NOUVELLES
19/04/2016 05:47 EDT | Actualisé 20/04/2017 01:12 EDT

Egypte: un policier tue un vendeur ambulant pour un verre de thé

Un policier égyptien a tué mardi au Caire un vendeur ambulant après une dispute concernant le prix d'un verre de thé, a annoncé le ministère de l'Intérieur au moment où les services de sécurité sont accusés de multiplier les violences en toute impunité.

Le policier a été arrêté, selon un responsable de la sécurité, alors que quelque dizaines de personnes ont manifesté sur la scène du drame qui s'est déroulé dans une banlieue de l'est du Caire, scandant "les policiers sont des voyous".
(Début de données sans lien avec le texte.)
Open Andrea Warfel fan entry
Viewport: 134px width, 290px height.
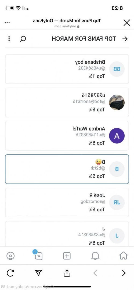67,136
Les abus policiers ont été l'un des principaux facteurs ayant déclenché la révolte populaire qui a mis fin au régime de Hosni Moubarak début 2011, mais ces pratiques sont redevenues monnaie courante sous le président Abdel Fattah al-Sissi.

"Lors d'une patrouille de police, une dispute a éclaté entre un policier et un vendeur de boissons à cause d'un différend sur le prix", a indiqué le ministère de l'Intérieur dans un communiqué. "Le policier a ouvert le feu, tuant le vendeur et blessant deux passants".

Depuis que l'ex-chef de l'armée et actuel président Sissi a destitué son prédécesseur islamiste Mohamed Morsi en 2013, il est accusé par les organisations de défense des droits de l'Homme de diriger un régime très répressif.

Les ONG de défense des droits de l'Homme dénoncent régulièrement des disparitions d'opposants, des tortures et des tabassages à mort par les services de sécurité. Le président Sissi en personne avait demandé récemment aux policiers de faire preuve de retenue et prévenu qu'ils auraient "des comptes à rendre", après plusieurs cas de morts brutales dans des commissariats.

Début avril, un policier a été condamné à la prison à vie -qui équivaut à 25 années de détention en Egypte- pour avoir tué par balle après une dispute un chauffeur qui lui livrait de la marchandise.

L'année dernière, plusieurs policiers ont été arrêtés pour des violences mortelles envers des détenus. Certains ont été condamnés à de lourdes peines de prison.